Any mixed-ability class of creative writing students can be split into four groups. Group one are those who have writing talent and have confidence in their talent. Group two have talent but lack confidence. Group three have no talent and feel insecure. Group four believe with the right tuition their talent will be uncovered even though they have no aptitude for writing.
Each student in a class will have different aspirations. Regardless of talent, some will just want to write better, some will want to be stretched to reach brilliance and some are attending for social reasons. In a non elective class, some will be there because they don’t have a choice.
Mixed ability, non elective classes are the hardest to teach: there will always be a group of students who don’t want to be there who can disrupt the class for students who do want to be there. At least in mixed ability, elective classes, all the students want to be there, but not all of them will want to learn. As well as those who want to study will be some there because they wanted to do something (it just happened to be creative writing because the art classes were fully subscribed) or wanted to meet people interested in writing; learning anything is a bonus rather than a primary aim.
Measuring achievement isn’t straightforward. Writing and publishing are different disciplines and students who learn to write to a publishable standard, won’t necessarily get published. It’s unhelpful for a creative writing tutor to use publication as a yardstick: they have no control over whether a piece of writing gets published or not, that’s in the hands of publishers.
One student may be happy to write better without getting published. Another might assume that lack of publication means they’ve failed. Both students will have new skills in being able to express ideas, better communication and the ability to understand the technical side of writing even if those skills are only used to write business reports or giving after dinner speeches rather than creating brilliant literary novels or writing award-winning poems.
There is a school of thought that if you tell students they will fail or they can’t write, the stronger students will redouble their efforts and the weaker ones will drop out. It does not work and is the sign of a bad teacher. The aim should be to keep students in groups one and two on the course and let students from groups three and four drop out.
However, telling students they can’t write will see group one, those confident in their ability, redouble their efforts and stick with it. Those in group two who have talent but lack confident will drop out, which is not the intention. Losing students in group three will free up teaching time to stretch those in group one. Students in group four who are delusional about their writing ability and see it as the teacher’s responsibility to nurture and develop the talent they don’t have, will continue anyway.
The teacher will be left with a class of very confident students with some or no talent and will have lost some talented students. A real teacher will work out which students belong to which group and focus their efforts on groups one and two.
There is, and always will be, a debate about whether creative writing can be taught. A student who has writing talent will develop their craft through courses (or reading avidly). A student with no writing talent will learn to construct a story or poem but their writing, whilst technically correct, will lack flair and creativity. A student who has the ability to write, but no desire to understand or learn the craft, will see their writing stagnate and never develop.

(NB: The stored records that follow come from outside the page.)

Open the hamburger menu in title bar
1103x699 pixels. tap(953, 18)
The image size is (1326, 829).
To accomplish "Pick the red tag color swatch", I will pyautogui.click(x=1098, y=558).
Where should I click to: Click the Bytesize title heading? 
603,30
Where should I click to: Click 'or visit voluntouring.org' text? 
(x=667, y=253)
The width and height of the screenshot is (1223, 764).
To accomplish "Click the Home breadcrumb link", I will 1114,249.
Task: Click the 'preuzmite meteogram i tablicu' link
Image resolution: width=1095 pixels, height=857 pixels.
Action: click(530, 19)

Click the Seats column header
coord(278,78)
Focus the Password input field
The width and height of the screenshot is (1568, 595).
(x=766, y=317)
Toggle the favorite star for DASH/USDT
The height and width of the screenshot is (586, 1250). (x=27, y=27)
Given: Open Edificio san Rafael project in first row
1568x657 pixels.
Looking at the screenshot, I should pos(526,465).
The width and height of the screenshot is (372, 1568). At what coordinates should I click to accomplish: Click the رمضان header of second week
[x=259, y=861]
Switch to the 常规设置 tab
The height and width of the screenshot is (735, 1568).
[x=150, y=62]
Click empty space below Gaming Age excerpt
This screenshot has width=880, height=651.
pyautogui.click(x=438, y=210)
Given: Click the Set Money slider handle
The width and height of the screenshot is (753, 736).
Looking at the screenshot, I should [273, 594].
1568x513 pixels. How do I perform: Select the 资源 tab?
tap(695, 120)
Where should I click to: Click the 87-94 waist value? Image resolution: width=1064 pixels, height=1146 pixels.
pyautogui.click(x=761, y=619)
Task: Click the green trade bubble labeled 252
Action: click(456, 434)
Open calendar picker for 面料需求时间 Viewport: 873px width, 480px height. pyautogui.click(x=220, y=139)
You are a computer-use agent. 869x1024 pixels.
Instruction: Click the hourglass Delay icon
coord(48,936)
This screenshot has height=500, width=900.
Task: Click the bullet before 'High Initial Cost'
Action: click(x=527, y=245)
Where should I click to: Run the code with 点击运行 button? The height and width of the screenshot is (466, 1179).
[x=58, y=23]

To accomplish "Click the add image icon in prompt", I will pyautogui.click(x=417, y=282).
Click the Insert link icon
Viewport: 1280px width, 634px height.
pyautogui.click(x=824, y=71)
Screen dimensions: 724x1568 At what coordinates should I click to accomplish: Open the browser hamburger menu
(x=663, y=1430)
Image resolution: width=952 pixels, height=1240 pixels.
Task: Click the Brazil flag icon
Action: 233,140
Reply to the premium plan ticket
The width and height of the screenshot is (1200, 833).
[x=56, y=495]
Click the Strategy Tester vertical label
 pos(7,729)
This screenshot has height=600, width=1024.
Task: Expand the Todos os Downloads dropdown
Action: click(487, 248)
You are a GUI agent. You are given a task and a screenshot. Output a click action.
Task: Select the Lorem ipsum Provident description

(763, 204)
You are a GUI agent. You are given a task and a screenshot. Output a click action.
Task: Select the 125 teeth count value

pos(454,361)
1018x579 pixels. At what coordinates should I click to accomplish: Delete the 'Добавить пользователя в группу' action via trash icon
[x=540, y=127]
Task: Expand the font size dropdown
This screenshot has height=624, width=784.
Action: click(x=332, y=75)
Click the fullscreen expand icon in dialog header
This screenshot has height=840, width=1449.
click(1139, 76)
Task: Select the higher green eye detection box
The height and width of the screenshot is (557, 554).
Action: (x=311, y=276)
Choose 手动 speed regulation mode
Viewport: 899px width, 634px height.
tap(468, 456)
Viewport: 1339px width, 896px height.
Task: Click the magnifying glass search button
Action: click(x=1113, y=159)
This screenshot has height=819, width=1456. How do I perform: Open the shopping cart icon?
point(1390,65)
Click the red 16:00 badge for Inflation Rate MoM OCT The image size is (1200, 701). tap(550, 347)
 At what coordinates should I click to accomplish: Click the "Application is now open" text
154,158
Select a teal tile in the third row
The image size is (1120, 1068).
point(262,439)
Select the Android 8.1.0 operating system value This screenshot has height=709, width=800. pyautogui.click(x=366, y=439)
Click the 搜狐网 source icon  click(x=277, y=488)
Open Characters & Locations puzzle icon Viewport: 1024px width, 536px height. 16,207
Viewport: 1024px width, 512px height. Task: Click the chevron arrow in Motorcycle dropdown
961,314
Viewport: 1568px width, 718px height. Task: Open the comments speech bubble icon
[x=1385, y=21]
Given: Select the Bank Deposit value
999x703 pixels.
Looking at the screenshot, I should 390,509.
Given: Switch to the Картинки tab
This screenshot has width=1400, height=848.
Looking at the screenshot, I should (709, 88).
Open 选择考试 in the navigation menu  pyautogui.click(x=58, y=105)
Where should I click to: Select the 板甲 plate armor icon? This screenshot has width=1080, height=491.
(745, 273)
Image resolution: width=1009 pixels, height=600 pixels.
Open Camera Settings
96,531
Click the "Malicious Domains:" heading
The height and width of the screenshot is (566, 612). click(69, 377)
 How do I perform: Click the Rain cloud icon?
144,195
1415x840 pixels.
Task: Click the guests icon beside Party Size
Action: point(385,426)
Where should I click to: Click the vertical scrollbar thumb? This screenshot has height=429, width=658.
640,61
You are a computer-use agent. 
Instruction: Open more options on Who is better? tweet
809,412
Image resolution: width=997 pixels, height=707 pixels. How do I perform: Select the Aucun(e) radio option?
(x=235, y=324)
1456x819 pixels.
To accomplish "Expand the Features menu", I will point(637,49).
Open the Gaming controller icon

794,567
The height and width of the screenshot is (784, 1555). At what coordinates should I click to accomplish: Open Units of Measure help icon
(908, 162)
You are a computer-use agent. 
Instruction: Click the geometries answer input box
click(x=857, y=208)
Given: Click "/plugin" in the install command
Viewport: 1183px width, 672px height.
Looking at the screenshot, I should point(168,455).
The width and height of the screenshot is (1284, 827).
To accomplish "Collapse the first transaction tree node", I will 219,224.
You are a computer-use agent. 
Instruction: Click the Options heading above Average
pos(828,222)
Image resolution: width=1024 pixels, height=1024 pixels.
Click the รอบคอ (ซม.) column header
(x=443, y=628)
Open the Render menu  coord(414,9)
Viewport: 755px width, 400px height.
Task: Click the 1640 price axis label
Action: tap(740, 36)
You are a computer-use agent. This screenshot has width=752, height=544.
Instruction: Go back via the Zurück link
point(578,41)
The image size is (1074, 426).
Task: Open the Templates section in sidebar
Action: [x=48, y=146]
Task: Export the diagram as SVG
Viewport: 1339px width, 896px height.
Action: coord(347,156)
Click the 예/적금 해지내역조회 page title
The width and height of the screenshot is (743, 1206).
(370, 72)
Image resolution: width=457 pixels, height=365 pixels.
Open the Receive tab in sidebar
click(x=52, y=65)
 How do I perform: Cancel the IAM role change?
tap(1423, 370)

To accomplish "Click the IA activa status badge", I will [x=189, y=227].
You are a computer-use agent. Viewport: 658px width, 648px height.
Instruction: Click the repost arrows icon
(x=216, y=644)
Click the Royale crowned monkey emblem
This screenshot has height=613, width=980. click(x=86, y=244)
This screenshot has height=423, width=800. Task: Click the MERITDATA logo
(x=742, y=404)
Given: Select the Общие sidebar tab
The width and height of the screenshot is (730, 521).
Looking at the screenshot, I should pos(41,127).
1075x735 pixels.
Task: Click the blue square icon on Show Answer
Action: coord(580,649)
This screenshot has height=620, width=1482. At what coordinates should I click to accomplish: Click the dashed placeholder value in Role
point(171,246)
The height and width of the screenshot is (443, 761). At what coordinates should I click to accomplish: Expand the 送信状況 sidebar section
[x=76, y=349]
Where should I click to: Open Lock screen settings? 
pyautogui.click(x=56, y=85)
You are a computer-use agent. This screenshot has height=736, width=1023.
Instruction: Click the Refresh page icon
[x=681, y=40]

Taking a course won’t suit those who don’t respond well in an academic environment. But they are worthwhile if you do respond to learning in an academic environment and are seeking to learn more about the craft of writing. Creative writing courses are not a shortcut to publication. Instead they are the ability to learn more and develop your writing. They are also a starting point. If you do your creative writing degree and then stop learning, your writing will stagnate.
If you don’t think academia is for you, keep reading. There are plenty of ‘how to write’ books out there, but also read work by writers you like and work out how it works. If you come across something you don’t think works, take the time to figure out why it doesn’t work. Use what you learn to inform your own writing and editing. Consider joining a writers’ group too. Whether you turn up in person or post pieces online, getting your work peer-reviewed and receiving and giving constructive feedback will develop your writing skills. It’s not the case that someone who has done a course is a better writing that one who has not done a course. It’s about how you learn best.